In der linken Blase?

WOZ Nr. 8/2017

Der Gag war gut! «Undercover in der rechten Blase» (auf den Seiten 15–17). Dann auf dem WOZ-Cover sowie auf den Seiten 12/13: Willkommen in der linken Blase, mit einer reichlich einseitigen Betrachtung zur Russischen Revolution von 1917.

War er so beabsichtigt?

Daniel Heierli, Zürich

Wirren statt Klärung

«Zürcher SP-Knatsch: Mario Fehr oder Daniel Frei – einer von beiden lügt», WOZ Nr. 9/2017

Daniel Rysers Artikel wirft einige Fragen auf – berechtigte zum professionellen Umgang mit innerparteilicher Kritik, aber auch heikle, betreffend die sonst als verlässlich geltende Recherchierqualität der WOZ.

Selbstverständlich muss eine Partei die Arbeit ihrer Exekutivmitglieder öffentlich kritisieren dürfen. Und dass Mario Fehr dazu ausreichend Gelegenheit bietet, darf auch mit Rücksicht auf sein anspruchsvolles Ressort ebenso erwähnt werden wie seine wenig ausgeprägte Kritikfähigkeit.

Zu diskutieren wäre indessen, wie und wo die Auseinandersetzung im direkten Dialog geführt werden muss und wie weit die Exponenten dazu Hand geboten haben. Aufschluss darüber sucht man im WOZ-Artikel – im Gegensatz zur NZZ-Berichterstattung – vergeblich.

Als Grund für die entscheidende Meinungsverschiedenheit nennt Ryser, mutmasslich gestützt auf Aussagen des linken SP-Flügels, eben diese Kritikfrage. Die restliche Presse schildert den Fall jedoch dahin gehend, dass Daniel Frei im Zuge seiner Vermittlungstätigkeit von Mario Fehr Zugeständnisse signalisiert erhalten hat, an die Bedingung geknüpft, dass diese nicht medial kommuniziert würden. Nachdem sich die Mehrheit der Geschäftsleitung (GL) trotzdem für einen Gang an die Öffentlichkeit entschieden und damit ihren Präsidenten unterlaufen hat, habe Fehr seinerseits seine Zugeständnisse in Abrede gestellt.
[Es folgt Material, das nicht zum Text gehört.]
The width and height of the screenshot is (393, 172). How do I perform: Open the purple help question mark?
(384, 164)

Nun darf sich jeder für die glaubwürdigere Darstellung entscheiden. Würde der versierte Taktierer seiner GL kurzfristig auffliegende Lügen auftischen? Oder war gewissen Leuten ein vermeintlicher medialer Sieg wichtiger als ein politischer Vorteil?

Bei diesem Thema steht Daniel Rysers journalistische Sorgfalt erneut in Zweifel: Daniel Freis Aussage «Zumindest Teile des linken Parteiflügels weisen sektiererische Züge auf und funktionieren auch wie eine Sekte» wertet Ryser gleich als «Dreck schleudern gegen die ganze SP». Während Daniel Ryser freimütig auf Regierungsrat Fehr schiesst, lässt er die Rolle des linken Flügels unangetastet. Auch Daniel Freis Verhältnis zu Mario Fehr kennt Ryser offenbar nur aus der Distanz. Eine Stellungnahme von Daniel Frei hätte hier wesentlich zur Objektivität und Glaubwürdigkeit beigetragen.
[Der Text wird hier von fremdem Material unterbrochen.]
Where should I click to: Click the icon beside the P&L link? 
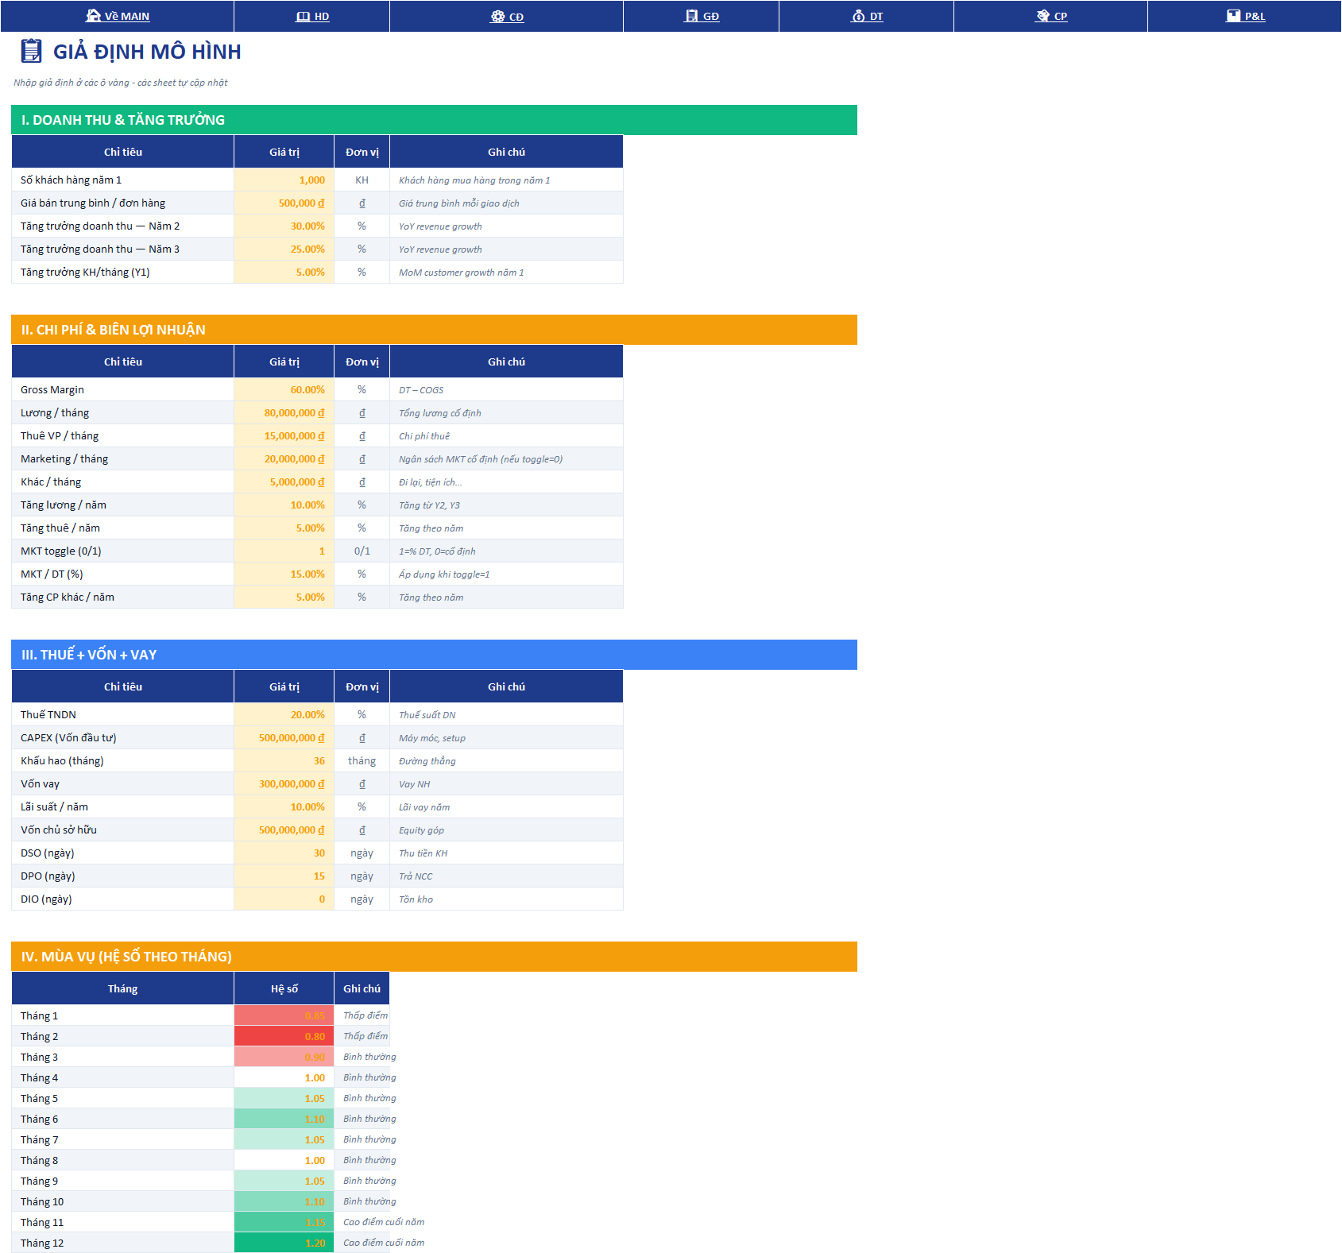click(1233, 16)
«Daniel Frei war für die SP ein Glücksfall», schrieb der die Zürcher Politik bestens durchblickende Ruedi Baumann im «Tages-Anzeiger». Dies aus gutem Grund: dossierfest und kompetent mit pointiert linken Positionen und dies mit Bodenhaftung, strategisch und taktisch gewieft, kommunikationsstark in Vermittlung, Diskurs und Rede und mit einer politischen Reife, die ihn stets den Unterschied erkennen lässt zwischen Ideologien, Visionen und einer zielführenden Realpolitik und was zu welchem Zeitpunkt wie zu gewichten ist. Inwieweit sein Rücktritt eine Chance für die Partei sei, wird sich erst weisen müssen.

Jedenfalls wünsche ich mir von der WOZ weniger beifallheischenden Linksaussen-Euphemismus, dafür solide Recherche und zwei offene Augen.